Le psaume 117 disait déjà :
Ouvrez-moi les portes de la justice, afin que j’entre par elles et que je célèbre le Seigneur. C’est là la porte du Seigneur, les justes entreront par elle.
Et il y a aussi une allusion à Jacob qui se réveillant du songe de l’échelle dit que ce lieu est « la porte du ciel ».
Dans l’évangile de saint Mathieu le Christ dit : « Entrez par la porte étroite. Parce qu’elle est large la porte, et spacieuse la voie, qui conduit à la perdition, et il y en a beaucoup qui entrent par elle. Comme elle est étroite la porte, et difficile la voie, qui conduit à la vie, et peu nombreux sont ceux qui la trouvent. » Et c’est bien dans le même contexte du « bon pasteur », puisque juste après il ajoute : « Gardez-vous des faux prophètes, qui viennent à vous couverts de peaux de brebis, et qui au dedans sont des loups ravissants. »
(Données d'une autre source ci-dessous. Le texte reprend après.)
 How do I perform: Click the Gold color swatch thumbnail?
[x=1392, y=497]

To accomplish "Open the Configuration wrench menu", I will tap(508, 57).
Le parallèle avec saint Jean montre que la porte étroite c’est le Christ, et l’on remarque qu’il y a ici la porte, la voie, et la vie. Dans saint Jean il dira : « Je suis la Voie, la Vérité et la Vie. »
Il est la voie parce qu’il est la porte de la vie, et il en est ainsi parce qu’il est le seul vrai Pasteur.